The required output is the line containing "The height and width of the screenshot is (684, 1568)." followed by each line through the end of the data below, repeated exactly and with nothing added.
[Start of section]
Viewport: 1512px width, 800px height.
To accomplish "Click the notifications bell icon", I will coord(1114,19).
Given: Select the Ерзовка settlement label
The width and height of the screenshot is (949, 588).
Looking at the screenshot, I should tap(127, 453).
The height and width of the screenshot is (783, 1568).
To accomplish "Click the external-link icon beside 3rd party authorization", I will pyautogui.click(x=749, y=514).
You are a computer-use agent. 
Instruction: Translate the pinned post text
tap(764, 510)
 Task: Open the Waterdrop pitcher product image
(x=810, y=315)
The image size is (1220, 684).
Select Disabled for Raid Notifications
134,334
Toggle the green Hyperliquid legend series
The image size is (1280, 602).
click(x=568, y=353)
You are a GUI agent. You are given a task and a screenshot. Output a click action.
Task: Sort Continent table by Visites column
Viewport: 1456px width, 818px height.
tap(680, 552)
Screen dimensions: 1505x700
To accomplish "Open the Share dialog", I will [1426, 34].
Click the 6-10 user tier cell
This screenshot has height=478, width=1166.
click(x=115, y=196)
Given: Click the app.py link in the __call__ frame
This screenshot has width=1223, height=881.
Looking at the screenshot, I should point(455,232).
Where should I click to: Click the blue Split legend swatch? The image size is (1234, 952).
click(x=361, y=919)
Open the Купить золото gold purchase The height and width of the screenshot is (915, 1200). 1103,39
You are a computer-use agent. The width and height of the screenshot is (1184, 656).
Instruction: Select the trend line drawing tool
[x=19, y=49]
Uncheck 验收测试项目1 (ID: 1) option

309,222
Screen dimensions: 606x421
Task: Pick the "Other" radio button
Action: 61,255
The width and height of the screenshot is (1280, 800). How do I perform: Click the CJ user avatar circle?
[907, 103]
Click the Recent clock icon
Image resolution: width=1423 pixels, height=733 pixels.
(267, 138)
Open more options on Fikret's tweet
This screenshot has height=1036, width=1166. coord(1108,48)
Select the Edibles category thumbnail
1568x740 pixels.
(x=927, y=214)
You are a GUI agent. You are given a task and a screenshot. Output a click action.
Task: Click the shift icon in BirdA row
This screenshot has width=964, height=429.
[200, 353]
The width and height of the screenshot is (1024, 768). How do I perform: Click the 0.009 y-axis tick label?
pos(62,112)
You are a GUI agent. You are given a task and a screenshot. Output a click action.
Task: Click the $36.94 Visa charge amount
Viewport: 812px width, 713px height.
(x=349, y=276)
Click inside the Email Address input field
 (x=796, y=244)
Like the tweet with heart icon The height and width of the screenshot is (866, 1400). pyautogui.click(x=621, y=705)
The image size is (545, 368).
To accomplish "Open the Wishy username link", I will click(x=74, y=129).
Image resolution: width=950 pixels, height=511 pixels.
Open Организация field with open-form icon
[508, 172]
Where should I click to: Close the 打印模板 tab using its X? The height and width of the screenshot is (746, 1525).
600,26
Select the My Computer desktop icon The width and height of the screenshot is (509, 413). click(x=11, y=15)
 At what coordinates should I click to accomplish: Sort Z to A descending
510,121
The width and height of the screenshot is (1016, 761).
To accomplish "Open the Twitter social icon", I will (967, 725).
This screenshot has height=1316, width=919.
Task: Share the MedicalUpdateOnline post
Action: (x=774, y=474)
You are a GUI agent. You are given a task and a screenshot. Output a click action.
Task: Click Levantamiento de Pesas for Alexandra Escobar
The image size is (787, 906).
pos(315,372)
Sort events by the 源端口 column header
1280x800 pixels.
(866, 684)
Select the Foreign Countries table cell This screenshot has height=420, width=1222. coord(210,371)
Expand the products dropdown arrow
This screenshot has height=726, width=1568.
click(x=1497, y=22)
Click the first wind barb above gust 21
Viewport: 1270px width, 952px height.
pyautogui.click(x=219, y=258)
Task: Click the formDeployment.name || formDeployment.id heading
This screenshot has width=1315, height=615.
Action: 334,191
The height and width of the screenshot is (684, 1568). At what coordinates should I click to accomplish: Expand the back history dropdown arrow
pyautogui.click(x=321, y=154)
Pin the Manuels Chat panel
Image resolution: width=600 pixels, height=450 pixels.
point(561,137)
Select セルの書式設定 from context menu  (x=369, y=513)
[End of section]
- **Task result**
The height and width of the screenshot is (684, 1568). At what coordinates should I click to accomplish: Expand the back history dropdown arrow
pyautogui.click(x=321, y=154)
Pin the Manuels Chat panel
Image resolution: width=600 pixels, height=450 pixels.
point(561,137)
Select セルの書式設定 from context menu  (x=369, y=513)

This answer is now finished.